Spirituality and eroticism, though set against each other in some world religions, were intertwined in Jyoti Rout’s traditional Odissi dance from southeastern India.

Rout performed for about an hour, her powerful foot stomps at times reverberating through the entire room. Her dances were based on stories from the Ramayana, an ancient Hindu historical epic, which she silently acted out, expressing emotions felt in everyday life.

One story from the Ramayana she portrayed included onlookers’ disgusted reactions as they observed vultures eating dead flesh. She used strong facial expressions to supplement her intricate and artistic depiction of the story she danced to.

“Odissi has become a global phenomenon,” said Annapurna Devi Pandey, a lecturer for the anthropology department who introduced Rout. Pandey said the Odissi dance influenced the Bollywood dance genre.

Women and Girls Empowerment (W.A.G.E.) Art

Photo by Lindsey Vande Wege

Dance and spoken word came together at the festival to create a powerful combination, as a feminist group of dancers and poets, called W.A.G.E. Art, performed their spoken word poetry while dancing to it.

The group was composed of four alumnae from UC Santa Cruz. In their acts Born of Warrior Woman and Stay True, the group drew inspiration from the overwhelming pressures placed on feminine-identifying people.

“Even diamonds are created under pressure,” a W.A.G.E. Art performer said to the audience, who sat enthralled at their dance. Performers listed peer pressure, pressure from mass media and pressure from family as sources that contributed to negative stereotypes and harmful expectations.

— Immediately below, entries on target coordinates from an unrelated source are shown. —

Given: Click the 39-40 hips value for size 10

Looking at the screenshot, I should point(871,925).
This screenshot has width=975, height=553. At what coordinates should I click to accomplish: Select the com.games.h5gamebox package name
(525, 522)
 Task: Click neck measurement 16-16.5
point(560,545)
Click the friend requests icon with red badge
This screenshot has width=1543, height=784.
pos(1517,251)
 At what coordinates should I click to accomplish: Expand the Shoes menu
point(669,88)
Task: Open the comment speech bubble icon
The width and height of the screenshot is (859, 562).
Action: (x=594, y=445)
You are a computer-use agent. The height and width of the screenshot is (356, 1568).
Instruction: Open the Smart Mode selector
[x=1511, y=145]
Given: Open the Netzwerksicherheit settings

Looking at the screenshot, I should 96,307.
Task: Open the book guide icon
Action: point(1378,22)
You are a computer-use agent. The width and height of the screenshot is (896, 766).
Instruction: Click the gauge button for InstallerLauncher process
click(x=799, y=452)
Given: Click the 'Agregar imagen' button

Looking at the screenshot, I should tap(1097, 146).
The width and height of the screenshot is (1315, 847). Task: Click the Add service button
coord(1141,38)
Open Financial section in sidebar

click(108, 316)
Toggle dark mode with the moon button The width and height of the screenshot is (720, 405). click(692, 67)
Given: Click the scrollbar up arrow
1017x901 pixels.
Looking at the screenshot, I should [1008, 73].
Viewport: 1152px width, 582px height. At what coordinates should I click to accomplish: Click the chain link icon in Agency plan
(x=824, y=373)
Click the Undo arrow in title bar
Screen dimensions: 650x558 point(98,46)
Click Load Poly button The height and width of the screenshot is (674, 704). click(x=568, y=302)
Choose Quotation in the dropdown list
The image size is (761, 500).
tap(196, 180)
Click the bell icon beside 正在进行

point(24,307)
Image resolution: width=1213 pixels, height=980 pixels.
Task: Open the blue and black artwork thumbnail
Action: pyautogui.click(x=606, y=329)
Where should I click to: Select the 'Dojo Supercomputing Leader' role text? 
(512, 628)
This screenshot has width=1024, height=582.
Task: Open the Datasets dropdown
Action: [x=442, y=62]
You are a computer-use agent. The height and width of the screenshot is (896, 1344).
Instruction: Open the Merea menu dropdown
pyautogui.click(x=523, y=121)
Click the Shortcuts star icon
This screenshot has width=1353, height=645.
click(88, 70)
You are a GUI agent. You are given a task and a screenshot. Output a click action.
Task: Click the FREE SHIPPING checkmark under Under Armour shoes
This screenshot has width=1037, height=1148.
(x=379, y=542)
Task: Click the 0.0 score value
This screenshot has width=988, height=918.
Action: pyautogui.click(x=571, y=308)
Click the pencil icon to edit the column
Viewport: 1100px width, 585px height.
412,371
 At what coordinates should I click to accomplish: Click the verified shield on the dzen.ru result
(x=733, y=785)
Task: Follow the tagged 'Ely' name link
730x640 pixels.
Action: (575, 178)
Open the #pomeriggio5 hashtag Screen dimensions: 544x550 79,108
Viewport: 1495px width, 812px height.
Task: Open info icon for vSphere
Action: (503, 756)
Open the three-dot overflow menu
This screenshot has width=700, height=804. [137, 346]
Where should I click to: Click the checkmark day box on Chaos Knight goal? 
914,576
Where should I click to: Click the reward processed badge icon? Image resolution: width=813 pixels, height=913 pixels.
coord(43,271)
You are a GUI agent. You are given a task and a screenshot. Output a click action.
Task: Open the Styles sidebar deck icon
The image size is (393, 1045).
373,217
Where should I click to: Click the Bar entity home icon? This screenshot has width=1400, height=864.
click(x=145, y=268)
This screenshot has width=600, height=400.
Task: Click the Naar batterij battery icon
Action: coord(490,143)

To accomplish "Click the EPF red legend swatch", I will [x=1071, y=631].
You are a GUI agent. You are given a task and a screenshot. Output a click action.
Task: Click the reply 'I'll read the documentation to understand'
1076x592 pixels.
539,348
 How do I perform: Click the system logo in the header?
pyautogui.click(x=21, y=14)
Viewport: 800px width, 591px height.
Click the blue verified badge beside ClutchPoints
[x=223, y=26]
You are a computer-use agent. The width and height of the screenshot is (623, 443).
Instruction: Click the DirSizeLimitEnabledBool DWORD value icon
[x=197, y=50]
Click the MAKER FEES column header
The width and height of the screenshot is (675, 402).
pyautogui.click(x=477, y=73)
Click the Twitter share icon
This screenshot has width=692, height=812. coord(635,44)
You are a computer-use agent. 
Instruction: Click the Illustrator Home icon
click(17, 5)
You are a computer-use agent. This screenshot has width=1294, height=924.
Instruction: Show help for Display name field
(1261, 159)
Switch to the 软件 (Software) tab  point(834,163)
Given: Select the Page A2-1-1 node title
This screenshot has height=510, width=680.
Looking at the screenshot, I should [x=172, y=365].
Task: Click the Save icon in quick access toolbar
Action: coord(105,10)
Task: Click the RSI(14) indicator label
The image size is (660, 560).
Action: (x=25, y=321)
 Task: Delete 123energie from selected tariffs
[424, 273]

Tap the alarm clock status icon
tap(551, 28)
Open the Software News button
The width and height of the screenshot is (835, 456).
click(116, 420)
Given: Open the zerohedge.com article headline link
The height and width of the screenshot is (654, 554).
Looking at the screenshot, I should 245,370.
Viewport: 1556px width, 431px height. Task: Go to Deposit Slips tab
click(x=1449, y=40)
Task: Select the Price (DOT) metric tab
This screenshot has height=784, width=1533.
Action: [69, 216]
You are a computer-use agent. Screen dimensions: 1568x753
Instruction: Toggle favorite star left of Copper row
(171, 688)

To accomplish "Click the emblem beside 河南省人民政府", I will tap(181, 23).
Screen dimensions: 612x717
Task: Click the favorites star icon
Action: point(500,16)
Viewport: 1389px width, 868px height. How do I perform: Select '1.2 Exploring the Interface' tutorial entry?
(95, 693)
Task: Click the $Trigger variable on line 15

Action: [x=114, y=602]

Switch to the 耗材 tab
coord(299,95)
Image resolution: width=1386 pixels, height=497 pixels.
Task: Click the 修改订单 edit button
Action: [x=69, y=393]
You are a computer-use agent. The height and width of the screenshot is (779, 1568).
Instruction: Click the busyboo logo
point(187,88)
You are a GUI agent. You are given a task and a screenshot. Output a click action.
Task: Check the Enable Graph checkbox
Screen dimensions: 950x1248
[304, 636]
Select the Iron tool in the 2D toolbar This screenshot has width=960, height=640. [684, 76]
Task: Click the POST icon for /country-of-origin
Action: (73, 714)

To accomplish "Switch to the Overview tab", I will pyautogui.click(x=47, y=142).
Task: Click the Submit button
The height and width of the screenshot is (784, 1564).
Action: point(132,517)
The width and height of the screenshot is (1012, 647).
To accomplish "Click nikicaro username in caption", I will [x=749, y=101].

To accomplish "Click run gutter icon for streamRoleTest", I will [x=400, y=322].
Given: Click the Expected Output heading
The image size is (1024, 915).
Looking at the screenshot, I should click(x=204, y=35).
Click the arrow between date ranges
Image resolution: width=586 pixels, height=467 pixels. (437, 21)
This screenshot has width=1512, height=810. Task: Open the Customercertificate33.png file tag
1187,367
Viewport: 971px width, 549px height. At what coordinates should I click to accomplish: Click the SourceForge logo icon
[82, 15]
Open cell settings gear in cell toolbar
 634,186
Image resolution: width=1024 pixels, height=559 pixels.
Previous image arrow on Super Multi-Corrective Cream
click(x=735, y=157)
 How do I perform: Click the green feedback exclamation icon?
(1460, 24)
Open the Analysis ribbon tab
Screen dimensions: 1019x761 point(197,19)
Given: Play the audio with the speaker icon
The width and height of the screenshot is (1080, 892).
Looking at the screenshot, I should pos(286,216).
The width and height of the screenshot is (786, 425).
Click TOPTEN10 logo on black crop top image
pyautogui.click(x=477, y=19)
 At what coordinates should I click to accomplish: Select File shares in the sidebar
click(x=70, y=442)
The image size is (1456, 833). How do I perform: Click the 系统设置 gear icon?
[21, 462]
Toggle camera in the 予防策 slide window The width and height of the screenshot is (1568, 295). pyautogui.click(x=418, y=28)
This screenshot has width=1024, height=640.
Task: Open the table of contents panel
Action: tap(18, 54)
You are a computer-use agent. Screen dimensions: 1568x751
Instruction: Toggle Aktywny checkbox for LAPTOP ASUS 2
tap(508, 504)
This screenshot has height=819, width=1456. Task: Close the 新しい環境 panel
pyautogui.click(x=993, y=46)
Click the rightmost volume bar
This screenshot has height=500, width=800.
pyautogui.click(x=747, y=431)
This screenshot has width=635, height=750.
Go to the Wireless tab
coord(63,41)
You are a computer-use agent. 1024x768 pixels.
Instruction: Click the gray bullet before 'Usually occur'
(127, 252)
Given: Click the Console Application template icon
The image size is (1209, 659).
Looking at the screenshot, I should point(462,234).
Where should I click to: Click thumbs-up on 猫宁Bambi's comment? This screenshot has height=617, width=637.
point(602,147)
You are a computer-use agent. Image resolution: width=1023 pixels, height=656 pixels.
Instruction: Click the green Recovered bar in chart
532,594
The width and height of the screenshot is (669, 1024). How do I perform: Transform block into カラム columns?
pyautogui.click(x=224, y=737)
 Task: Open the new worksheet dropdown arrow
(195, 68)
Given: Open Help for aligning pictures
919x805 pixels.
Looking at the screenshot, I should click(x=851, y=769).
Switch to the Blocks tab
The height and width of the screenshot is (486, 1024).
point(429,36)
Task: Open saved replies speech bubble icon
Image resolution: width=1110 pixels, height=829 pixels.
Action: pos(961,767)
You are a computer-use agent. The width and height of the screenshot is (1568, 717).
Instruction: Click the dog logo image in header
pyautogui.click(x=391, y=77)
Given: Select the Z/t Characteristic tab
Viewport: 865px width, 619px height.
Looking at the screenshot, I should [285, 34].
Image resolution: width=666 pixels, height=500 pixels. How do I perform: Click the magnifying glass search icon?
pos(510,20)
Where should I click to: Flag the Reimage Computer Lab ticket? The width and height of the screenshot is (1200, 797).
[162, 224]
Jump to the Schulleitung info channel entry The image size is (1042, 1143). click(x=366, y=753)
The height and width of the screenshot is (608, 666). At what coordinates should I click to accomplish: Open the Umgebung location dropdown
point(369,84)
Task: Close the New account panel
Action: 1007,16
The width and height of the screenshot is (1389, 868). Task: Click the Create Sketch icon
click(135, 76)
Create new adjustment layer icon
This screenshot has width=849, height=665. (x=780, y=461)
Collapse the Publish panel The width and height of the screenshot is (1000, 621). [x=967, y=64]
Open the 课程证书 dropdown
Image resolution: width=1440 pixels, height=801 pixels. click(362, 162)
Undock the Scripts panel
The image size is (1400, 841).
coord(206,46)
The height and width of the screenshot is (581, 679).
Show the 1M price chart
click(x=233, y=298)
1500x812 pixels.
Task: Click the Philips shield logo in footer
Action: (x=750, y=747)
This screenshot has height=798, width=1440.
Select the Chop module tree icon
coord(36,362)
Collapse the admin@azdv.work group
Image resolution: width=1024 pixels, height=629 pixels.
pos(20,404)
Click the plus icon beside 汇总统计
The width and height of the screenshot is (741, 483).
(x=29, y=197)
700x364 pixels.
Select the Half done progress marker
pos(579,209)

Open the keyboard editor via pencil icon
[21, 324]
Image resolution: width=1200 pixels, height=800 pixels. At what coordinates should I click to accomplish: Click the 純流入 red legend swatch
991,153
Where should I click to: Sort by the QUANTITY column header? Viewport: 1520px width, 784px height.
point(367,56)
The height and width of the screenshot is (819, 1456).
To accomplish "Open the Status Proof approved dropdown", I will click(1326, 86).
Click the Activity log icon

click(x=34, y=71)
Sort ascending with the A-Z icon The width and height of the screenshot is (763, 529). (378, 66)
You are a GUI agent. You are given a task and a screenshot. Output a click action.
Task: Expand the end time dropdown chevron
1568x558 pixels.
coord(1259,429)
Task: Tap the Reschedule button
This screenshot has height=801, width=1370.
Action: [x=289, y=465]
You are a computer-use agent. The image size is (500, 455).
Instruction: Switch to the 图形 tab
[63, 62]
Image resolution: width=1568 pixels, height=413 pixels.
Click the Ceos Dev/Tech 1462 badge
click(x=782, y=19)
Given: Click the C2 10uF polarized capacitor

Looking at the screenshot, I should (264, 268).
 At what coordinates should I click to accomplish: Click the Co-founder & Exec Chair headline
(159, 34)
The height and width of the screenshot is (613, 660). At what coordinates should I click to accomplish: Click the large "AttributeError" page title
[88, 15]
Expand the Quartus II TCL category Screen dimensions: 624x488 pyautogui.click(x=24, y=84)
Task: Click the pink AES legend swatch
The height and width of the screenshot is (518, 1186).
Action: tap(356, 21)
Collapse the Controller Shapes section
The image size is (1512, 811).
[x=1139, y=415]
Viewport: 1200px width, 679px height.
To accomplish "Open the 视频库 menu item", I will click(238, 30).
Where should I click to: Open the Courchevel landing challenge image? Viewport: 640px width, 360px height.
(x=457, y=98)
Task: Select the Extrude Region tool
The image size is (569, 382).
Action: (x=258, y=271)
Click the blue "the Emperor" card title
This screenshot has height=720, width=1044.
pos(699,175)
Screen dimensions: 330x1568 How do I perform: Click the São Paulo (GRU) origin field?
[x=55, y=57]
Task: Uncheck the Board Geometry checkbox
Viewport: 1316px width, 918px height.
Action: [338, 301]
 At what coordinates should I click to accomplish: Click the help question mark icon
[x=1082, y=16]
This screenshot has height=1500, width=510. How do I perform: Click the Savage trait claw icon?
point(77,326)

W.A.G.E. Art’s performance reflected on unwanted expectations to conform to men’s standards that women be hairless and “a lady in the streets and a freak in the sheets.”

One Voice, Hillside High School

Photo by Alonso Hernandez

Twelve North Carolinian high school students spoke their minds against a backdrop of their peers humming and miming working in fields or chanting “the time is right.”

The performance stressed that the time is now to rethink the way people look at African American men and women, and gave the students and the audience space to manage their frustrations with the world and spur action.

“I feel like nothing’s going to change,” the performance began. “I try so hard but nothing’s going to change.”

The troupe wrote the performance themselves on the necessity of action in the face of a past and present filled with violence.

“I was very impressed that they were a group of high schoolers already aware of all these social issues and performing it. That takes a lot of courage,” said UCSC undergraduate student Sophia Kang.

The students in One Voice felt frustrated during the performance with raising awareness of issues affecting Black communities in place of taking action.

One of the performers said to the crowd, “I’m getting tired of announcing these issues instead of acting on them.”